(Item-finding records)
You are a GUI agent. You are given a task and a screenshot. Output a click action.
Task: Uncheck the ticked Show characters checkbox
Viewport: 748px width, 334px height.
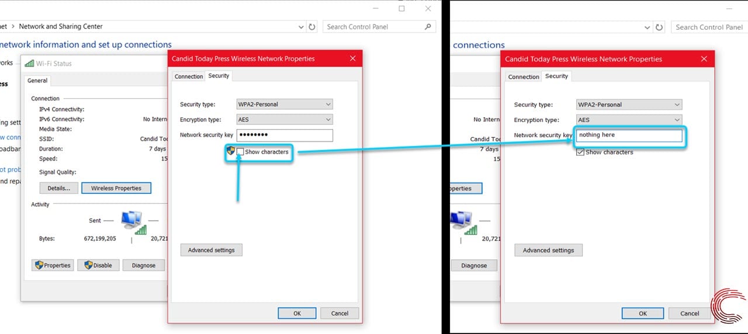coord(580,152)
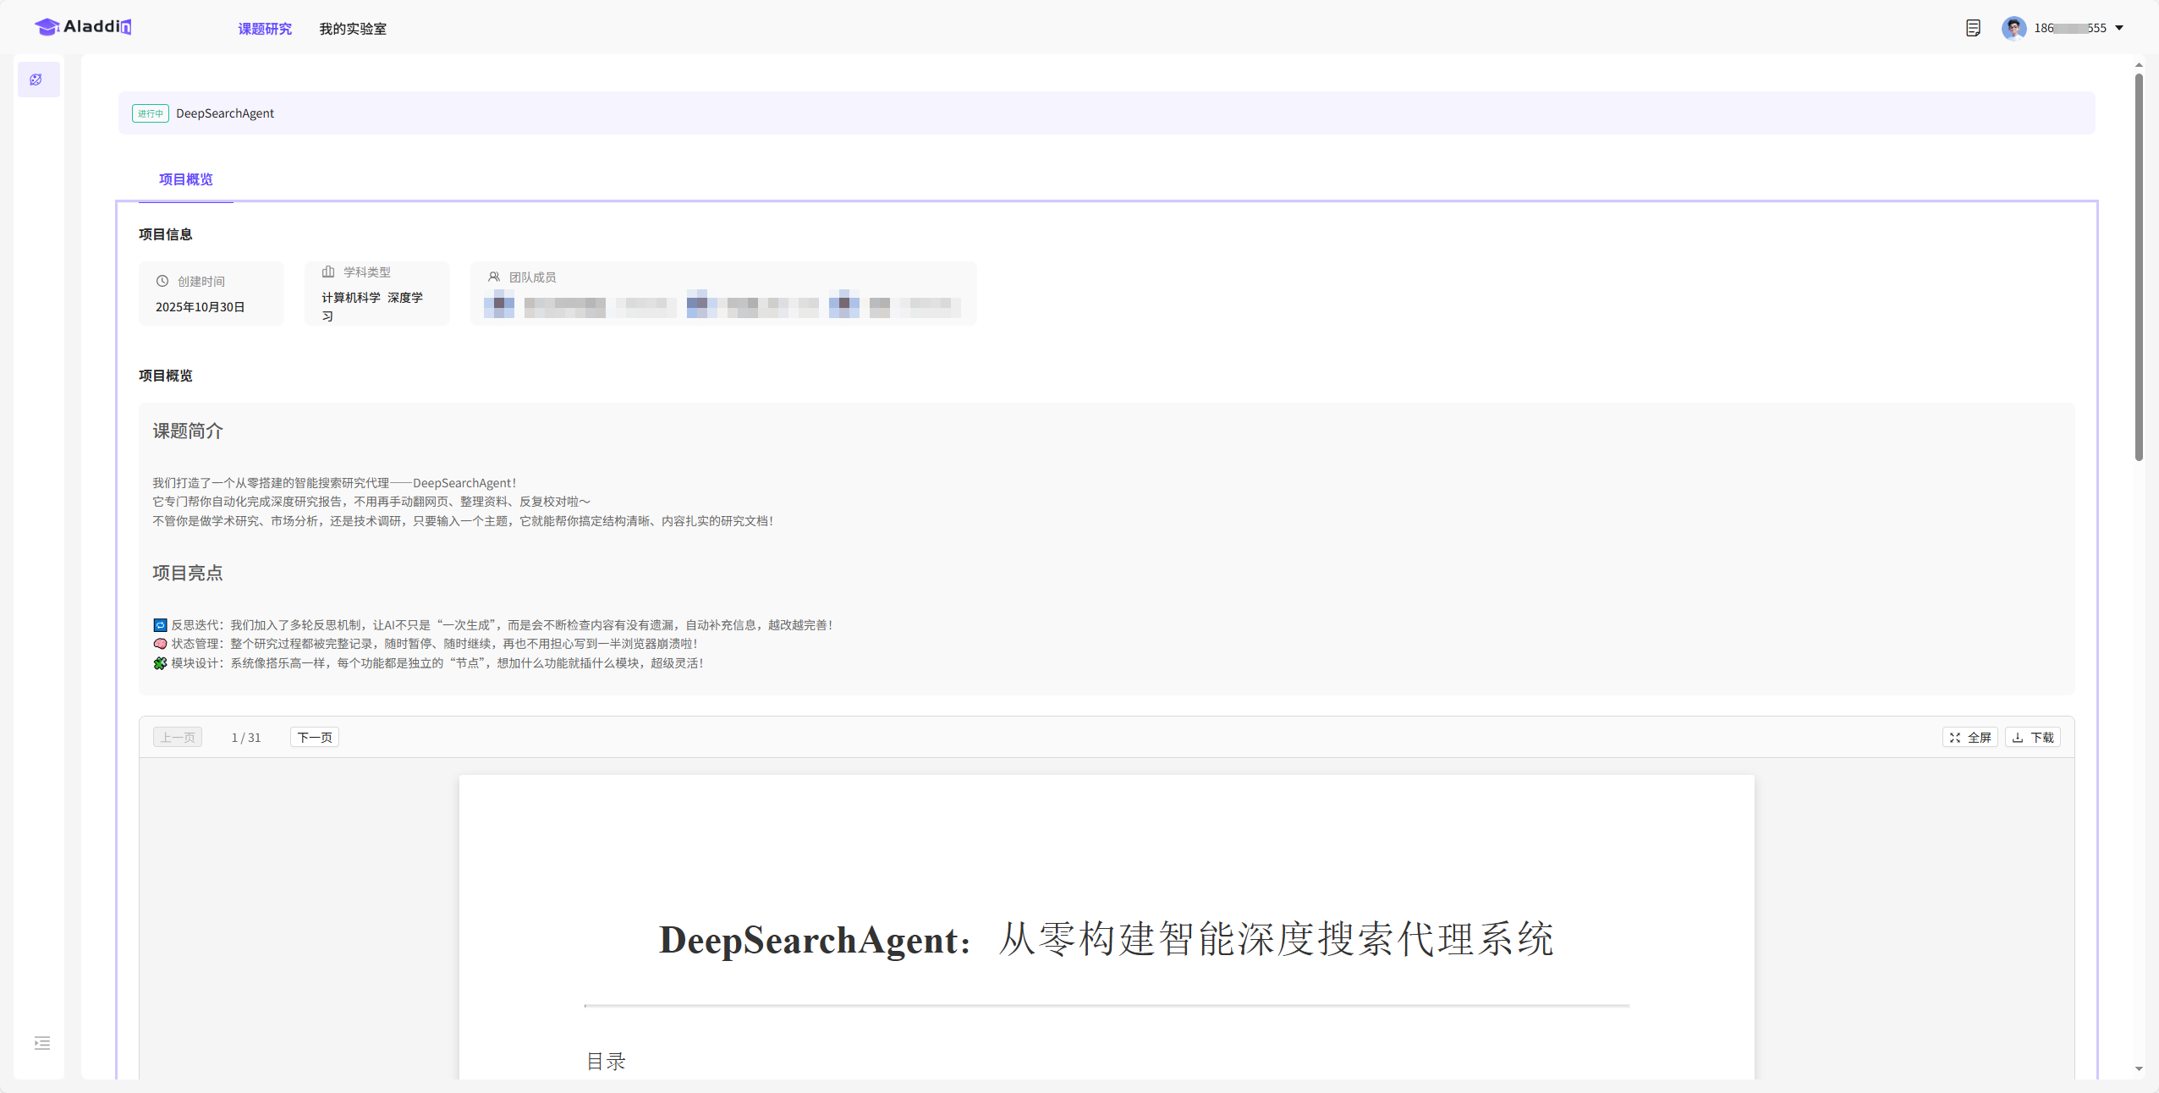Screen dimensions: 2159x1093
Task: Click the clock icon beside 创建时间
Action: coord(162,281)
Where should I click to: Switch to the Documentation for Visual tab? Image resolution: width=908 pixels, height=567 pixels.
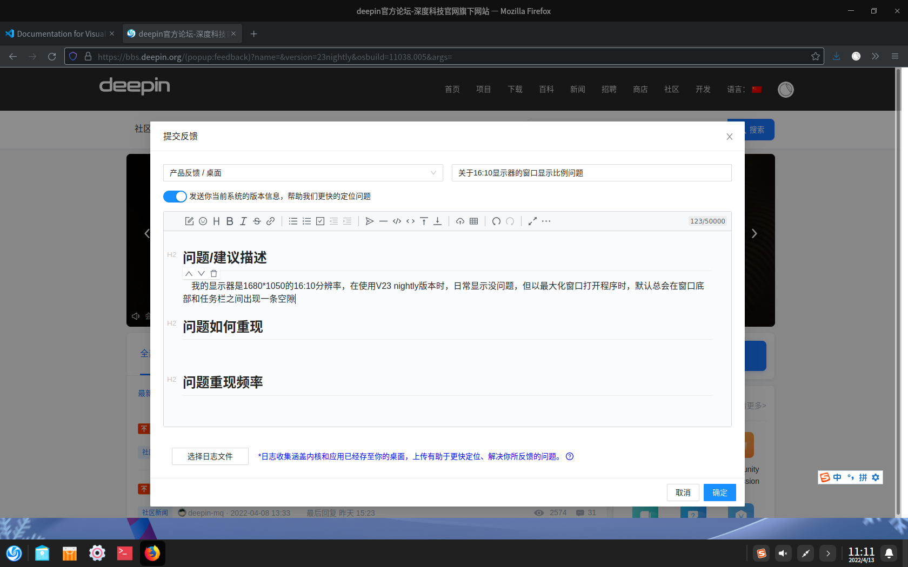tap(61, 33)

• _What you should do_:
Rewrite the listing above with "Viewport" changed to "Display area" and nothing else altered, omitting the pictures.

• _Solution_:
You are a GUI agent. You are given a task and a screenshot. Output a click action.
Task: Uncheck the ticked Show characters checkbox
Display area: 748px width, 334px height.
coord(580,152)
Screen dimensions: 2159x1093
Task: Click the clock icon beside 创建时间
Action: coord(162,281)
Where should I click to: Switch to the Documentation for Visual tab? Image resolution: width=908 pixels, height=567 pixels.
tap(61, 33)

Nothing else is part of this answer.